▶ _Supplied information_:
※

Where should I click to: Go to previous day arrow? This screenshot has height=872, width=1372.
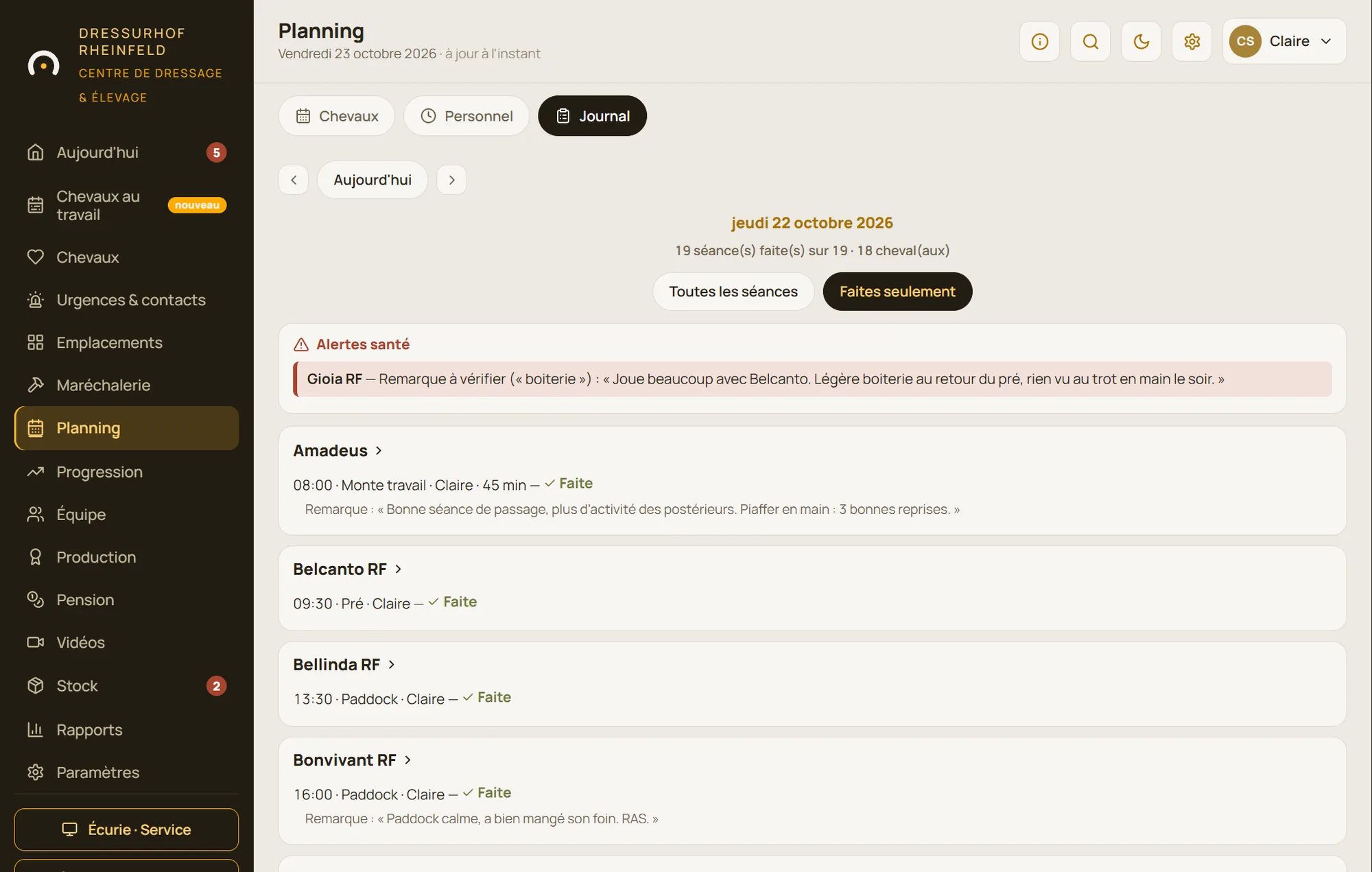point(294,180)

※

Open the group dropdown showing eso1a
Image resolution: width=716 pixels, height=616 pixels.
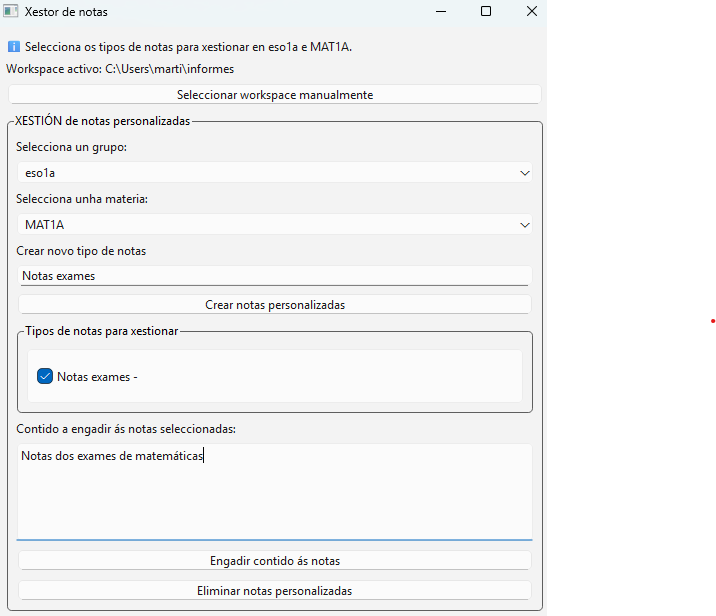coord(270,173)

※

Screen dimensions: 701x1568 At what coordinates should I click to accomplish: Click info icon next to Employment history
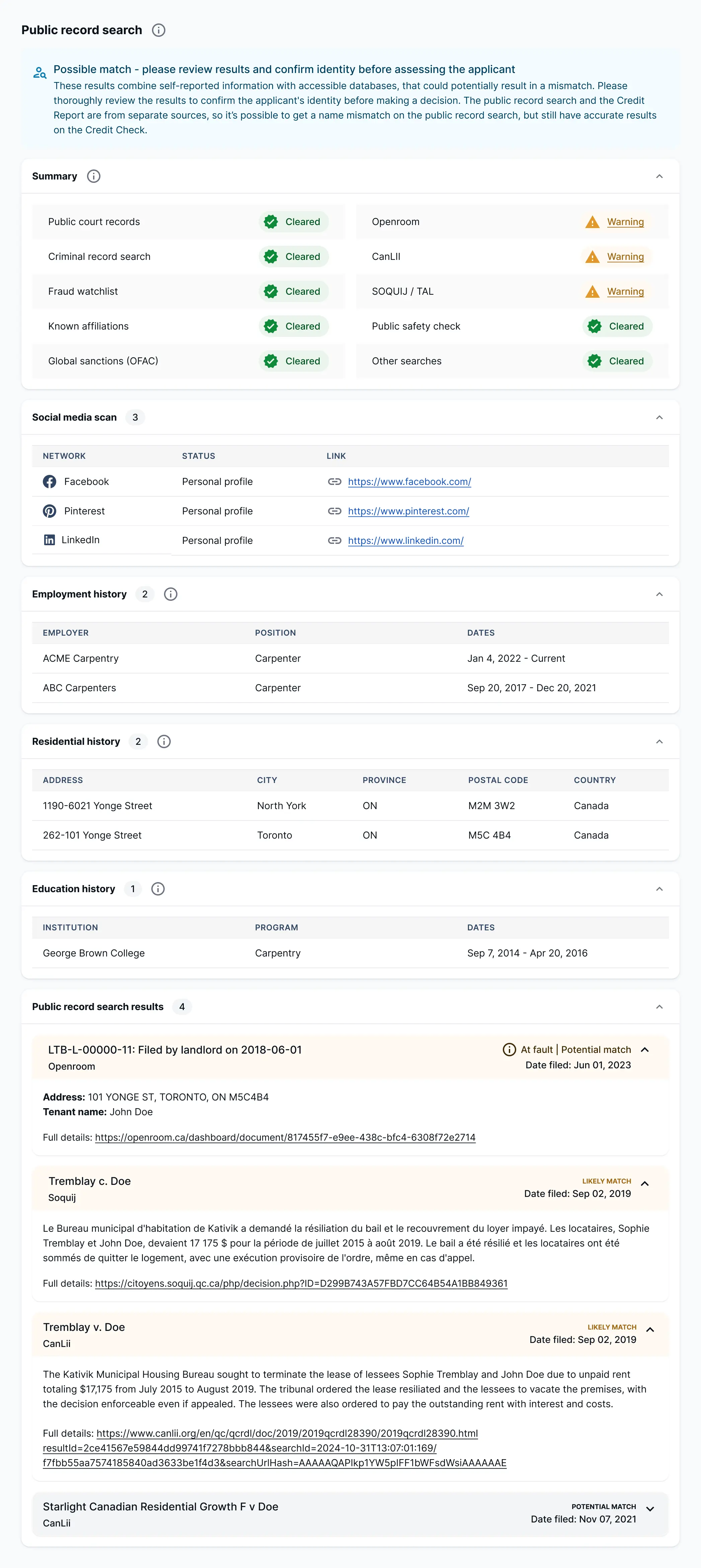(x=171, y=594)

※

▶ _Task_:
Rescale the lines that begin at the one that has "Screen dimensions: 701x1568" and stop after the one that has "(x=171, y=594)": write them out again in full, and multiply only the click coordinates by 1.25, rounding to whole numbers with halves going up. Leave the pictures out.

▶ _Solution to the exercise_:
Screen dimensions: 701x1568 At what coordinates should I click to accomplish: Click info icon next to Employment history
(x=214, y=743)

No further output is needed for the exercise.